To do.
All entries must be given again in full, exactly as they were supplied.

Record set.
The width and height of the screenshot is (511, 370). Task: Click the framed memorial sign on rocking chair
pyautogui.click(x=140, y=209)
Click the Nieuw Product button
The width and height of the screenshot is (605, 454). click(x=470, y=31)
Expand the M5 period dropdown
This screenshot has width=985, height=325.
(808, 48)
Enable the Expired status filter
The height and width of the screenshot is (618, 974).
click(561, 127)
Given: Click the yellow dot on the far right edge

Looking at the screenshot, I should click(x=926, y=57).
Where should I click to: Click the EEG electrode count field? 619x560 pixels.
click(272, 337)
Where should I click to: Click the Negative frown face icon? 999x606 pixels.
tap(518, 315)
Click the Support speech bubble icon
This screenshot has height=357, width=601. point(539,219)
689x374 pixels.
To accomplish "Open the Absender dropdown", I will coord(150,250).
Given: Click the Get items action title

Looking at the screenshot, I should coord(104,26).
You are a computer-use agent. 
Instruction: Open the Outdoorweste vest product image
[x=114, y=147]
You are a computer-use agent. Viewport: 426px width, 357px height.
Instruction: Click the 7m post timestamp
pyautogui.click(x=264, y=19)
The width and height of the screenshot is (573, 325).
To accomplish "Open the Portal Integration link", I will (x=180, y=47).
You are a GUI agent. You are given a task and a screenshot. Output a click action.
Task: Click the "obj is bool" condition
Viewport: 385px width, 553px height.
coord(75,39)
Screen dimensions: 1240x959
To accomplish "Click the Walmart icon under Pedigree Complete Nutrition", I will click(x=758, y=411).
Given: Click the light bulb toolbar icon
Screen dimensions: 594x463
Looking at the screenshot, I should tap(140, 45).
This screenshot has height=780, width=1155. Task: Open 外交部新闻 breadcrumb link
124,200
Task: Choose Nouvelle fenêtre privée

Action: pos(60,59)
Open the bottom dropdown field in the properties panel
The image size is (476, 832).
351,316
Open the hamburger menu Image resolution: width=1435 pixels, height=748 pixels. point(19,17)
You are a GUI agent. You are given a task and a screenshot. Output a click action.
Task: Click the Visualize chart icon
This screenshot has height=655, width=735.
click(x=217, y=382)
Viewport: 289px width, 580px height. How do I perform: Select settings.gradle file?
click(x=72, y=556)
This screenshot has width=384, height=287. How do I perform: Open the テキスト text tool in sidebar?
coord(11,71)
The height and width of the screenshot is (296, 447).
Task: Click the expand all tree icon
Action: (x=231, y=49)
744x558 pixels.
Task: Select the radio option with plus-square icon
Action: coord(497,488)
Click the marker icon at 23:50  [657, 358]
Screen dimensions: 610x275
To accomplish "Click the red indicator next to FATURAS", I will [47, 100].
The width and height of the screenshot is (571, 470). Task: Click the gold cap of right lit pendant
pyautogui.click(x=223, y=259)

Response to the task.
The width and height of the screenshot is (511, 370). Task: Click the framed memorial sign on rocking chair
pyautogui.click(x=140, y=209)
Click the Nieuw Product button
The width and height of the screenshot is (605, 454). click(x=470, y=31)
Expand the M5 period dropdown
This screenshot has width=985, height=325.
(808, 48)
Enable the Expired status filter
The height and width of the screenshot is (618, 974).
click(561, 127)
Given: Click the yellow dot on the far right edge

Looking at the screenshot, I should click(x=926, y=57).
Where should I click to: Click the EEG electrode count field? 619x560 pixels.
click(272, 337)
Where should I click to: Click the Negative frown face icon? 999x606 pixels.
tap(518, 315)
Click the Support speech bubble icon
This screenshot has height=357, width=601. point(539,219)
689x374 pixels.
To accomplish "Open the Absender dropdown", I will coord(150,250).
Given: Click the Get items action title

Looking at the screenshot, I should coord(104,26).
You are a computer-use agent. 
Instruction: Open the Outdoorweste vest product image
[x=114, y=147]
You are a computer-use agent. Viewport: 426px width, 357px height.
Instruction: Click the 7m post timestamp
pyautogui.click(x=264, y=19)
The width and height of the screenshot is (573, 325).
To accomplish "Open the Portal Integration link", I will (x=180, y=47).
You are a GUI agent. You are given a task and a screenshot. Output a click action.
Task: Click the "obj is bool" condition
Viewport: 385px width, 553px height.
coord(75,39)
Screen dimensions: 1240x959
To accomplish "Click the Walmart icon under Pedigree Complete Nutrition", I will click(x=758, y=411).
Given: Click the light bulb toolbar icon
Screen dimensions: 594x463
Looking at the screenshot, I should tap(140, 45).
This screenshot has height=780, width=1155. Task: Open 外交部新闻 breadcrumb link
124,200
Task: Choose Nouvelle fenêtre privée

Action: pos(60,59)
Open the bottom dropdown field in the properties panel
The image size is (476, 832).
351,316
Open the hamburger menu Image resolution: width=1435 pixels, height=748 pixels. point(19,17)
You are a GUI agent. You are given a task and a screenshot. Output a click action.
Task: Click the Visualize chart icon
This screenshot has height=655, width=735.
click(x=217, y=382)
Viewport: 289px width, 580px height. How do I perform: Select settings.gradle file?
click(x=72, y=556)
This screenshot has width=384, height=287. How do I perform: Open the テキスト text tool in sidebar?
coord(11,71)
The height and width of the screenshot is (296, 447).
Task: Click the expand all tree icon
Action: (x=231, y=49)
744x558 pixels.
Task: Select the radio option with plus-square icon
Action: coord(497,488)
Click the marker icon at 23:50  [657, 358]
Screen dimensions: 610x275
To accomplish "Click the red indicator next to FATURAS", I will [47, 100].
The width and height of the screenshot is (571, 470). Task: Click the gold cap of right lit pendant
pyautogui.click(x=223, y=259)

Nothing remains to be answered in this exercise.